4. Resurrection River Trail
Resurrection River Trail is a 17-mile hike to Russian Lakes Trail. Hikers begin at Exit Glacier Road and travel through dense forest most of the way. There are occasional views of the surrounding mountains and valleys, with sections of heavy brush. Hikers will also need to do some creek hopping on this strenuous trek. Travelers should be aware of washed-out areas, downed trees and challenging terrain.
5. Deer Mountain
This hike on the Deer Mountain Trail to Blue Lake is a popular route with views of southeast Alaska’s islands, fjords and basins. To get to Deer Mountain, hikers walk 2.5 miles through Sitka spruce forest and catch a glimpse of the Pacific Ocean. Another 4.5 miles takes you to Blue Lake, with several basins suitable for sleeping along the way.

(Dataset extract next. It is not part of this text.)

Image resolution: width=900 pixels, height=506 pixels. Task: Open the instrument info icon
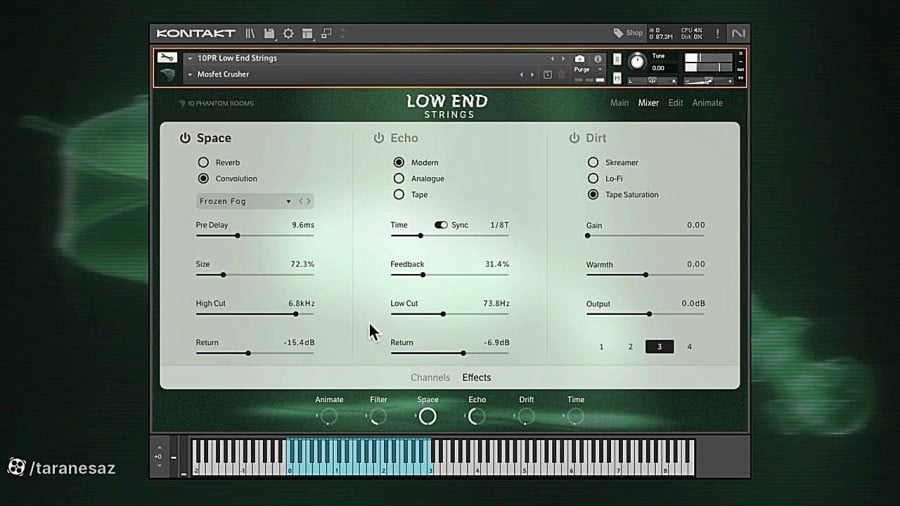[x=598, y=59]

This Ketchikan hiking tour takes about 12.5 miles for the full traverse, and hikers can choose to spend two or three days making the trip.
6. K’esugi Ridge Trail
K’esugi Ridge Trail is a 29-mile route through Denali State Park with options for trips between 15.3 and 37 miles. This multi-day hike provides spectacular views of Denali and alpine lakes. The hike takes most travelers between two and four days and ends at Byers Lake Campground.
The K’esugi Ridge Trail system is a moderate hike for travelers of all experience levels. There’s little shelter on the ridge and the area is known as bear country, so hikers should prepare for inclement weather and carry bear deterrents.